Cue to Monday, July 30th, a week after my interviews. Company B calls to offer me the position. I defer deciding until Company B’s final deadline, Friday, August 3rd. I immediately call Company A who demurred that “Well we don’t make any offers without a second interview” so I pushed (politely) for an interview the next day. I drove up, interviewed for 45 minutes, felt I aced that interview as well, but was disheartened when they said I still had to talk to two more people. At this point I’m (again, politely) pushing them, reminding them about my Company B deadline looming in two days.

They arranged for a phone interview with one of the “need to talk to” people the next day (Thursday). She was extremely nice, but as she described the position in a different outlook than the others had, I began to doubt if this was the job for me. It didn’t sound like what I thought it was.

By Thursday afternoon, Company A told me they wanted to make me an offer, but wouldn’t know salary or benefits until next week. So we’d do a verbal commitment. Then they dropped the bombshell that I wouldn’t see the offer sheet until I drove up there to sign it. I had to sign it that day after the CEO presented it to me. I couldn’t take it home, study it some more and sleep on it. At this point, a knot started gnawing in my stomach. I began thinking “This does not feel right, this does not feel right.” I’m driving 3 hours to sign something I’ve never seen before?! I was not okay with that.

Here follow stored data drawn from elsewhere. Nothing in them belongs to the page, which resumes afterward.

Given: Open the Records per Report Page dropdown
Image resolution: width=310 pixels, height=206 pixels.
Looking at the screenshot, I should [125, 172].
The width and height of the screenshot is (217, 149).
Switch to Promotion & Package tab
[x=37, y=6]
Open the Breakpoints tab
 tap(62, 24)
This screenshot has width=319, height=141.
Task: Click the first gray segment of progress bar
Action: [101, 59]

This was not how it happened with all my friends, who were e-mailed or Fed-Ex’ed their offer sheets and given a week to think it over, ask questions and mail it back.

(Seriously, comment if this is normal procedure?)

There I am, Thursday night, combing through all the information about both positions. Company B wanted an answer by the next day (Friday).  The breakdown was that Company A offered a nice salary (or so I was assuming at this point), stability, and a job I wasn’t sure I’d like. Company B offered a job I was pretty sure I’d love, with zero income to live off and no stability. Both in completely different towns.

I made a long pros and cons list that offered no help. I felt as if I was in the age old “Do What You Love vs. Pick the Money Stupid, Do You Know What The Economy Is Like?” conundrum.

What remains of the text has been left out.